The Rev. Al Sharpton, the renowned civil rights activist and outspoken protester, has a new role: TV host.

Sharpton has been named as the host of a new MSNBC series, “PoliticsNation,” which will debut Monday. Producers say Sharpton will lead participants in a “lively and informed discussion of the top headlines, bringing viewers his take on events in his signature style.” The hour-long series will air weeknights at 6 p.m.

Sharpton has been a consistent presence on the cable network for years and has worked as a guest host of “MSNBC Live at 6 P.M.” and “The Ed Show.” But the announcement of this new role led to speculation among some commentators and bloggers that the gig might be a reward for his support of the merger between MSNBC parent company NBC and cable giant Comcast.

Conservative commentator Carl Horowitz of the National Legal and Policy Center called Sharpton’s association with MSNBC a conflict of interest.

The merger was approved by the Federal Communications Commission in January after being opposed by Rep.

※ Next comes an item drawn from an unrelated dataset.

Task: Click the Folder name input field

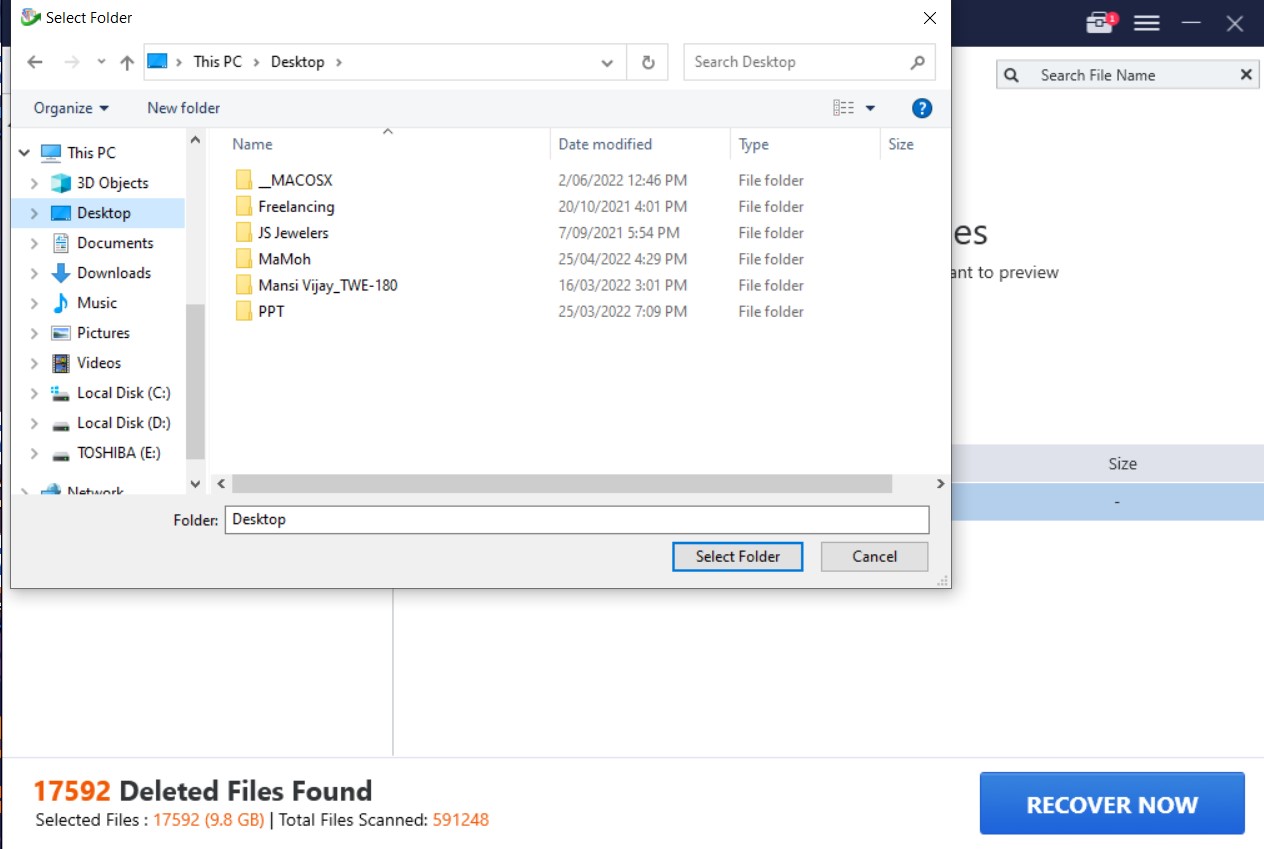Action: (x=576, y=520)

Maxine Waters (D-Calif.) and activists who contended that NBC had a poor record on putting African Americans in front of and behind the camera.

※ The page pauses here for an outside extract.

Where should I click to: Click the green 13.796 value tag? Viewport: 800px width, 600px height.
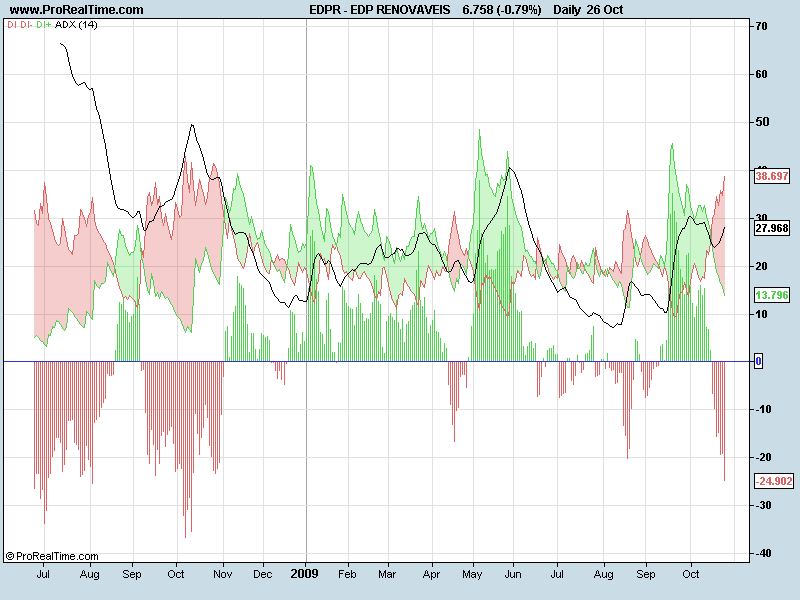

The Rev. Al Sharpton arrives at the BET Awards in Los Angeles. (Chris Pizzello/AP)

MSNBC President Phil Griffin said that Sharpton’s lobbying for the merger was totally unrelated to the hosting job and that any suggestion of a possible conflict of interest was “baseless.”

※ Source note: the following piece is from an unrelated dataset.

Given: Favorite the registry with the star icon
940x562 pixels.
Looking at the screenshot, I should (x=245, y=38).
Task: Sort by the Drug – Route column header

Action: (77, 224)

“The Rev. Sharpton’s success led to my decision to give him the hour, period,” Griffin said. “His life experience has prepared him for this position. He’s been on our air for 15 years. We have a history of taking guests and developing them as hosts,” he added.

Sharpton said in a statement: “I am very happy and honored to join the MSNBC team as we collectively try to get America to ‘lean forward.’ It is a natural extension of my life and work. We all learn from our pain and stand up from our stumbling and one must either learn to lean forward or fall backwards. I’m glad they have given me the opportunity to continue my forward lean.”